Spektakulärer Tausch
Nun hat die FIDE einen weiteren, revolutionären Schritt verkündet, nämlich den Tausch von Dame und König. Konkret bedeutet dies, dass ab 01. Januar 2022 in allen offiziellen Wettbewerben die Grundstellung des Schachbretts geändert werden soll. Die weiße Dame steht fortan auf dem Feld e1 und der weiße König auf d1. Auch die schwarze Dame und der schwarze König müssen ihre Felder tauschen. Dadurch sollen verfrühte Schachgebote nach einem Abtausch der Zentrumsbauern vermieden werden.
Zukünftig ist alles seitenverkehrt
Die FIDE begründet ihren Schritt als symbolische Handlung zur Förderung der Rolle der Frau. „Praktisch wird sich nicht viel ändern. Künftig ist einfach alles seitenverkehrt“, erklärt ein Mitglied der „Rules Commission“ der FIDE. Zweifelhaft bleibt, ob die FIDE ihre Entscheidung tatsächlich frei von jeglichen kommerziellen Interessen getroffen hat. Seit Jahren wehrt sich die Schachverlags- und Buchbranche gegen einschneidende Regeländerungen wie bei Chess960 oder No Castling Schach. Letzteres soll bekanntlich im August bei der Sparkassen Chess Trophy in Dortmund ausgetestet werden.
Schachverlage freuen sich – Verantwortliche sind kritisch
Mit dem Tausch von Dame und König haben die Schachverlage einen Coup gelandet: Sämtliche Eröffnungsliteratur ist im Grundsatz noch gültig, muss aber aufgrund der Seitenspiegelung umgeschrieben werden. Dies wird den Schachbuchhandel spürbar ankurbeln. Die Verantwortlichen in Deutschland reagieren dagegen verhalten auf die Änderung. Ein Mitglied eines Landesverbandes, das jedoch nicht genannt werden will, kritisiert den Alleingang des Weltverbandes. „Die FIDE schießt hier deutlich über das Ziel hinaus. Es wäre wünschenswert gewesen, sich vor einer derartigen bedeutsamen Entscheidung die Meinung der Mitgliedsverbände einzuholen.“ Da hilft es auch nur bedingt weiter, dass die FIDE den Verbänden einen „Übergangszeitraum“ bis zum 30.06.2022 einräumt.

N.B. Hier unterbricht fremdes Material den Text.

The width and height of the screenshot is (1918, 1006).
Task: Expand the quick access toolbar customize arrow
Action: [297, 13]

Aus Damengambit wird Königsgambit
Aus schachkultureller Sicht gibt es ebenfalls erhebliche Bedenken. Immerhin sind die Schachregeln seit Einführung der Rochade 500 Jahre lang unangetastet geblieben. Gewiss ist jedenfalls, dass die geänderte Grundstellung erhebliche Verwirrung unter den Schachspielern anrichten wird. Dass das Damengambit nun in Königsgambit umbenannt werden müsste (und umgekehrt), verwundert sicherlich nicht nur die Macher der erfolgreichen Netflix-Serie. Millionen von Schachspielern werden künftig seitenverkehrt denken oder Eröffnungsvarianten gar völlig neu erlernen müssen. Auch für den Merkvers für die Grundstellung („Weiße Dame weißes Feld, schwarze Dame schwarzes Feld“) muss ein Ersatz gefunden werden.

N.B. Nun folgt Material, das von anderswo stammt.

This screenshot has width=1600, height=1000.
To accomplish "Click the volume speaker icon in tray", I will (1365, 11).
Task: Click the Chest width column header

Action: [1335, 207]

Chance für Nachwuchs-Stars
Für andere wiederum beinhaltet die Änderung auch positive Aspekte. Gerade für junge Spielerinnen und Spieler wie Vincent Keymer bietet sich eine riesige Chance, den Erfahrungsvorsprung der etablierten Spieler auszugleichen. Die Prognose, dass die Schachranglisten kräftig durcheinandergewirbelt werden, ist sicherlich nicht gewagt. Auch das ist vermutlich im Sinne der FIDE, die seit Jahren einen jungen, hungrigen Herausforderer für Weltmeister Magnus Carlsen sucht. Spitzentalente wie Alireza Firouzja werden sich auf die neuen Gegebenheiten sicherlich schneller einstellen können als der erfahrenere Carlsen. Wie die Basis der Vereins- und Onlinespieler mit dem „Damentausch“ umgehen wird, bleibt aber abzuwarten.